• [Recorded information]
[start]

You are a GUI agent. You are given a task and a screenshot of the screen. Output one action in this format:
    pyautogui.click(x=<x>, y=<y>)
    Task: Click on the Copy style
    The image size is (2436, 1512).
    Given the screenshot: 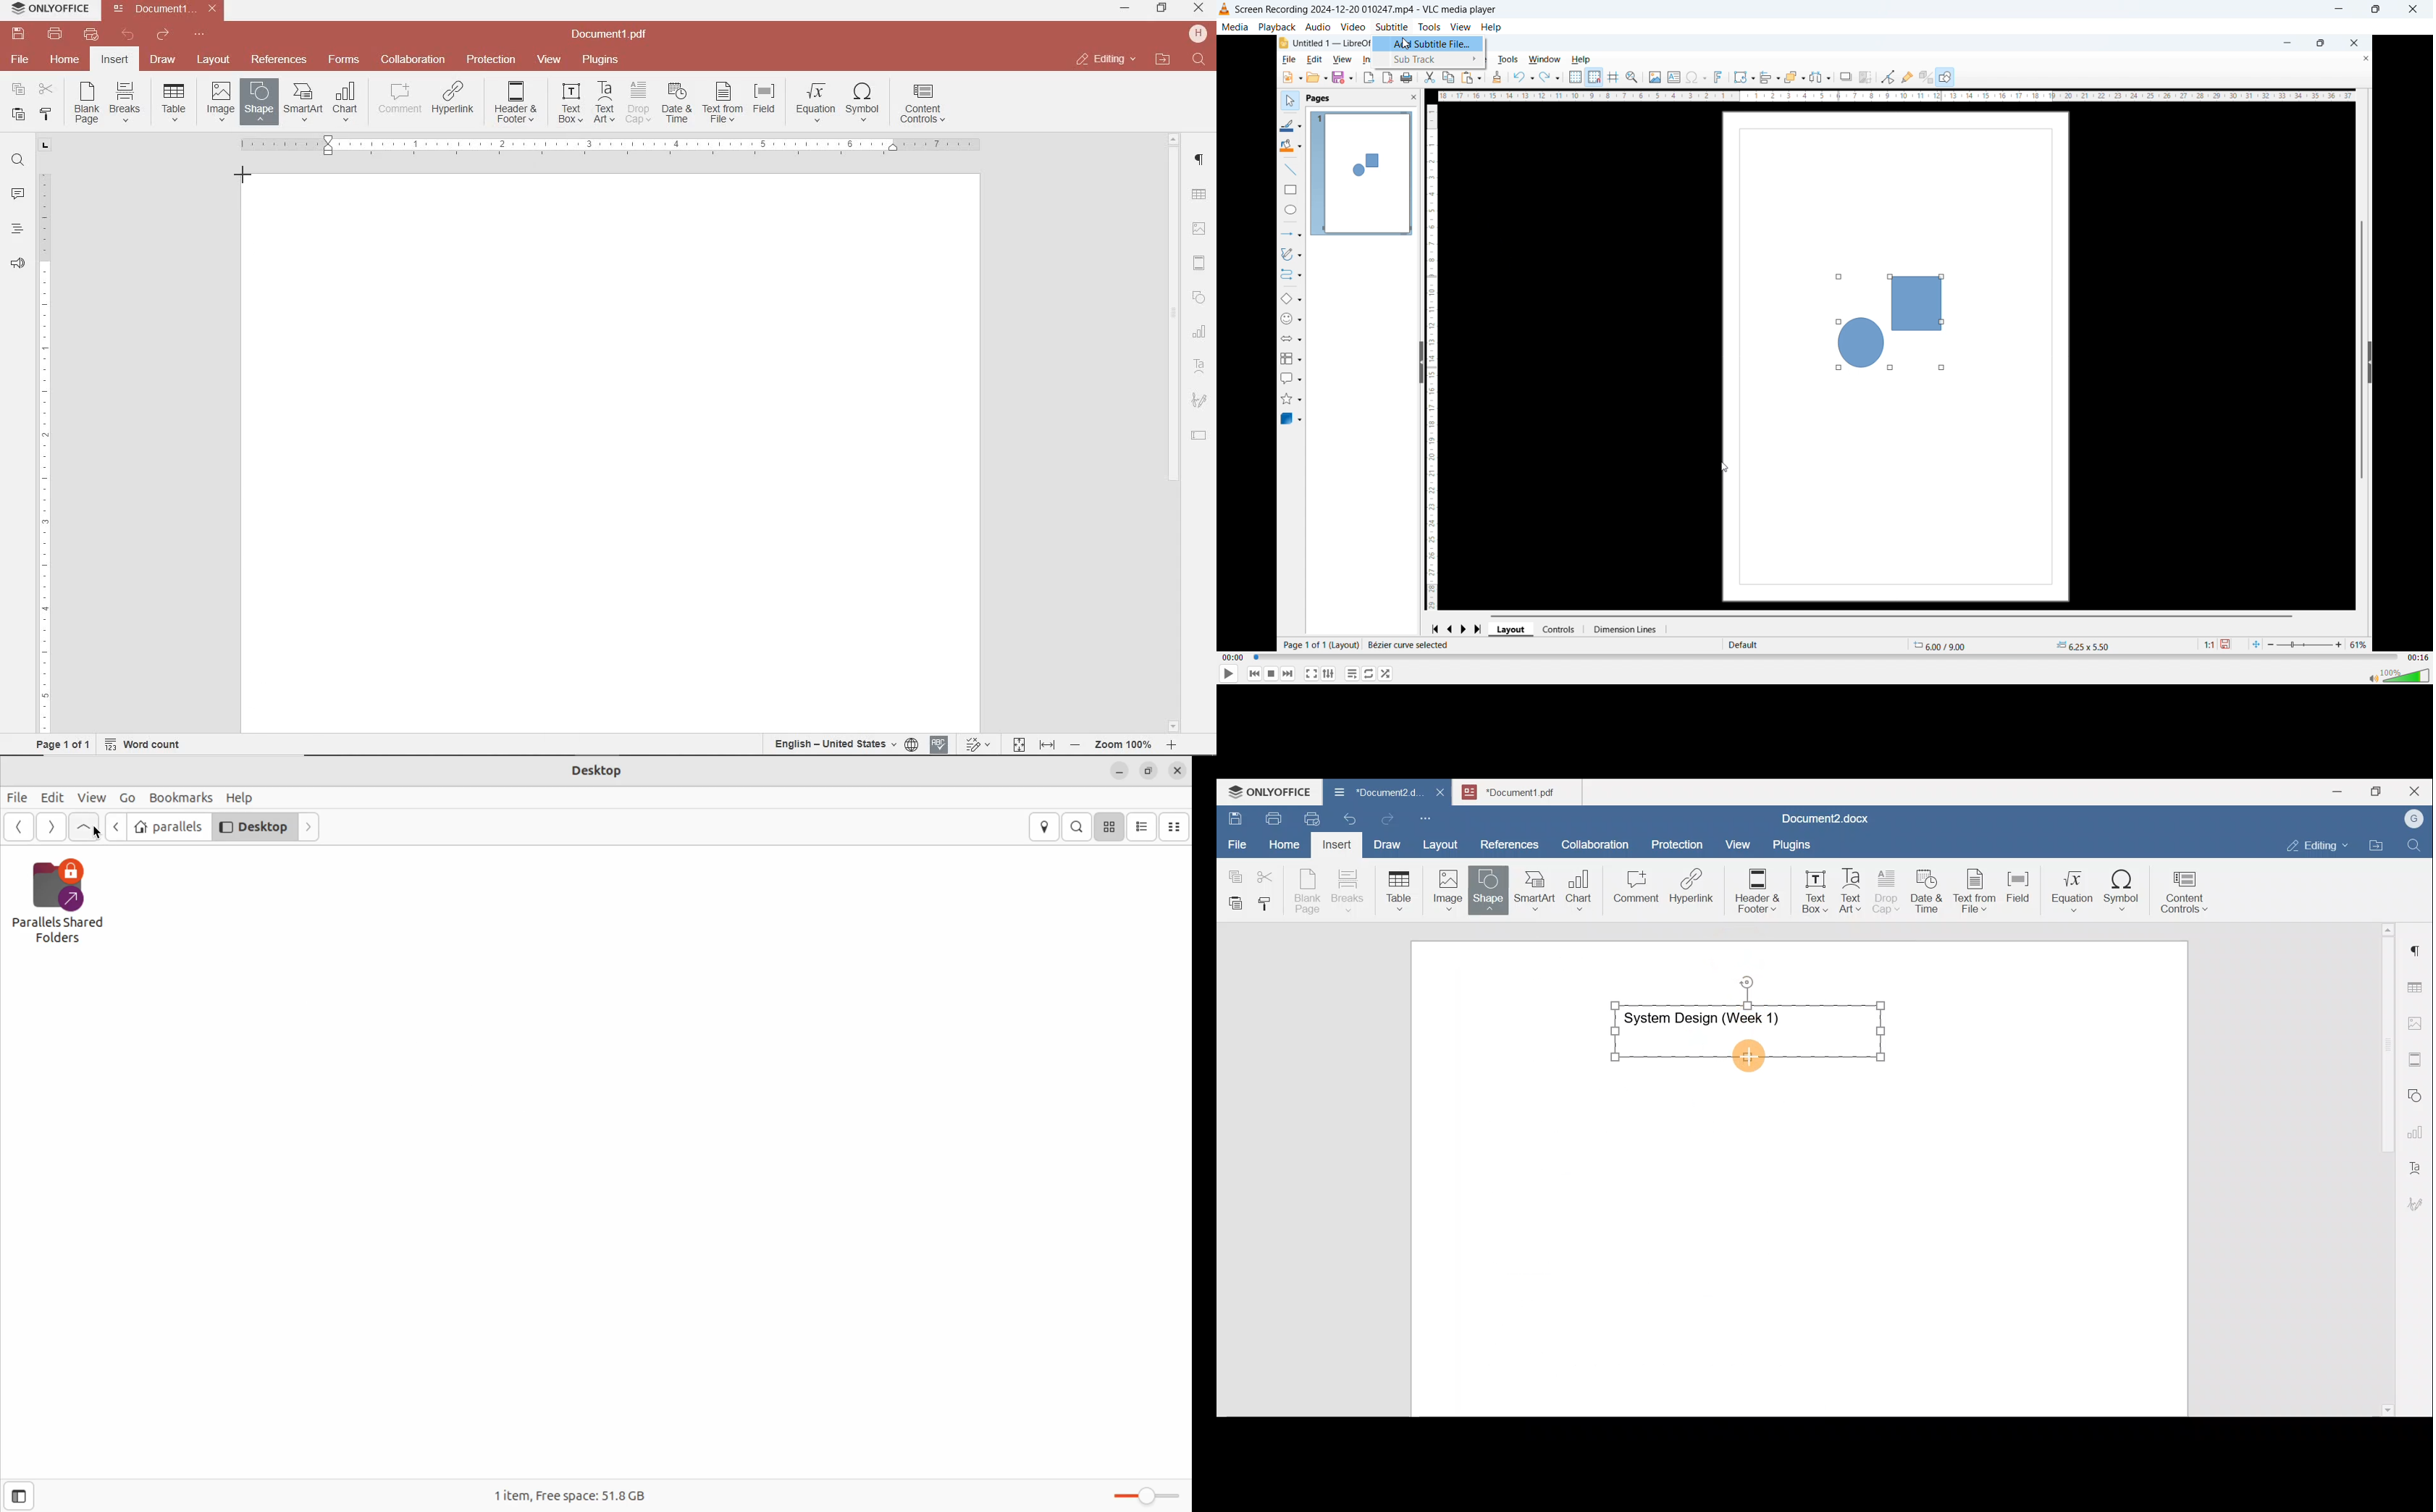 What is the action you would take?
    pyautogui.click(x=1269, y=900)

[end]
[start]

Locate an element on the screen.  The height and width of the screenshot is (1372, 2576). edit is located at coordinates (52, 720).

[end]

• [What is required] Convert the lines of the records from the one containing "You are a GUI" through the one containing "The image size is (2436, 1512)." into a JSON list of strings, with one string per line and blank lines left out.

• [Written answer]
[
  "You are a GUI agent. You are given a task and a screenshot of the screen. Output one action in this format:",
  "    pyautogui.click(x=<x>, y=<y>)",
  "    Task: Click on the Copy style",
  "    The image size is (2436, 1512)."
]